Mellody Hobson is the president of Ariel Investments, a Chicago based money management firm as well as the featured consumer finance expert on Tom Joyner’s “Money Mondays,” among other roles. In today’s “Money Mondays” segment, Hobson gives tips on how to protect your credit when you have hefty medical bills you can’t pay right away. Listen to the audio and read the tips below!PLAY AUDIO
TOM JOYNER: You are here this morning to talk about medical bills and credit – but all bills impact your credit, doesn’t them?
MELLODY HOBSON: Of course they do Tom, but there are signs that medical bills are playing an out sized role in damaging the credit history of many Americans. So this morning, I want to talk about the problem, and steps to take to ensure that you are not falling victim to this new trend.
Tom: Why are healthcare or medical bills different?
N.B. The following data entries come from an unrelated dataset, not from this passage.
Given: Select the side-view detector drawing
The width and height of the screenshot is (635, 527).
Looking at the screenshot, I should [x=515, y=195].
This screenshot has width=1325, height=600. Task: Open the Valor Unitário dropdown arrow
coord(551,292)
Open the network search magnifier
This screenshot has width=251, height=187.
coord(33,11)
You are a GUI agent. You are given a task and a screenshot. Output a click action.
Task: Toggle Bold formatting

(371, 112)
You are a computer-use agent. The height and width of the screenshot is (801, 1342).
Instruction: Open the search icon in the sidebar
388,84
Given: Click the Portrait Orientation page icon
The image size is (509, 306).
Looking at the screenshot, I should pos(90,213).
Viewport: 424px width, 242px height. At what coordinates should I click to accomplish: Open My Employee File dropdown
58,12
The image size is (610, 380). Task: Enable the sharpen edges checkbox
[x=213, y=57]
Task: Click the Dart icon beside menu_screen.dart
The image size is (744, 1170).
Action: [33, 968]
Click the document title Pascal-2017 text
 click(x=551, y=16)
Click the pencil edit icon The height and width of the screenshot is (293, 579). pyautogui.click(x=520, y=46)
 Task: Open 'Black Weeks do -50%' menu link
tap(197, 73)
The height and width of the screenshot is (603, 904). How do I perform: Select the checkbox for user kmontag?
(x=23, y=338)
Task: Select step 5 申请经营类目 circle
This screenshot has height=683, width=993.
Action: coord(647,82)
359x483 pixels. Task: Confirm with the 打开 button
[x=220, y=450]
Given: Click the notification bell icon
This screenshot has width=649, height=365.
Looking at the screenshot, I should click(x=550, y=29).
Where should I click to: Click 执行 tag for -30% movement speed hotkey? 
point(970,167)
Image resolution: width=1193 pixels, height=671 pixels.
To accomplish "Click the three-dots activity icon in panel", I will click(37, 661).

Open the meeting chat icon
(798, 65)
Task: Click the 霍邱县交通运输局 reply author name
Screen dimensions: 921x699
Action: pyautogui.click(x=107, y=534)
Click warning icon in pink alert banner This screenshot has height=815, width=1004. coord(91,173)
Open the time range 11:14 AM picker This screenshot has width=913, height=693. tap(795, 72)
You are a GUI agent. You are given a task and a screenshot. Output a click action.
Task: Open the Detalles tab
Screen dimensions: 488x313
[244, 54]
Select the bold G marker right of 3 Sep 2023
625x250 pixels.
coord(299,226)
Mellody: A big reason that medical bills are different is that there is no real standardization among the industry, and yet there are so many different touch points. Put more simply, there is no specific billing cycle. Take your credit card bill as an example: you are billed monthly, and you are expected to pay off your credit card within 30 days. This is not the case in the medical industry, as the costs – and the payments – are larger and multifaceted. Some billing systems may give you two months; others may put you on a payment plan. So this lack of standardization presents challenges.
But there is another piece of this story, too, and that is the information gap. When consumers receive bills from their doctors or from laboratories they have never heard of, they can be lists of tests run, acronyms for various processes, or they can be comprised of what can only be described as indecipherable medical terminology. We have all been there. Because of this, many consumers do not know what they are being charged for, or if their insurance covers this, so they simply ignore it.
So these two factors coupled together really seem to separate healthcare bills out from others in many people’s minds, so they are less likely to be routine, and therefore routinely paid.
Tom: And this leads to big credit problems?
Mellody: It really can, Tom. More and more, we are seeing signs that this fractured billing process and the confusion it creates is damaging the financial reputation of many Americans. Basically what is happening is that it in the time that it is taking consumers to figure out who owes what when – which can run into weeks and months – the medical debts that are behind can be reported rapidly to credit agencies, and often without any notice to the people who are responsible for the debt. And even small unpaid bills can severely damage credit ratings.
According to the New York Times, a mortgage initiator in Texas recently looked at the credit records of 5,000 applicants and found that 40 percent had medical debt in collection, with the average around $400. Forty percent! That is a very big number just for medical debt. Additionally, the new consumer financial protection bureau has noted that half of all accounts reported by collection agencies now come from medical bills, and the credit record of one in five Americans is affected. This means that these bills may prevent you from getting a car, leasing an apartment or even getting a mortgage. Those are certainly big credit problems.
Tom: What should our listeners do?
Mellody: The first thing that people should do is simply be looking out for these medical bills. After any medical visit that requires a procedure that is not routine, such as an annual checkup, make sure you are aware of what communications you should be receiving. Talk to the billing person at your office to get a clear understanding of where invoices will come from. Secondly, information is power. One of the problems with many procedures is that you don’t know what it will cost until after the fact, so make sure to learn as much as you can about the costs before you undergo any medical treatment. Afterwards, take the time to inquire with the entity that sends you each bill. Ask questions if you are unclear about any charges – both with the billing entity and with your insurance, and be prepared to contest any outrageous charges. Finally, create a schedule for payment that ensures these bills are paid on time. If you can’t afford this, work with the office or lab to create a payment schedule. The main point here is to know what you owe, know why you owe it, and make preparations so you are not missing payments that you were not aware of.
Tom: Is this a problem that regulators are trying to address?
Mellody: Both congress and the protection bureau have been trying to protect consumers’ credit scores through various proposals, including differentiating medical debt from other forms; erasing the missed payments once they have been paid off or simply not having medical debt reported to credit agencies at all, for example. So far, the efforts have been stalled as the credit industry has fought successfully against them, saying they could protect people with legitimately bad credit histories and debt issues. But it also has to do with their bottom line. Currently, health care bills comprise the single biggest source of business for collection companies, according to consumer protection agency officials. So for now, the best thing you can do is be informed about your healthcare expenses, make sure you are asking the questions, and be ready to pay those bills on time!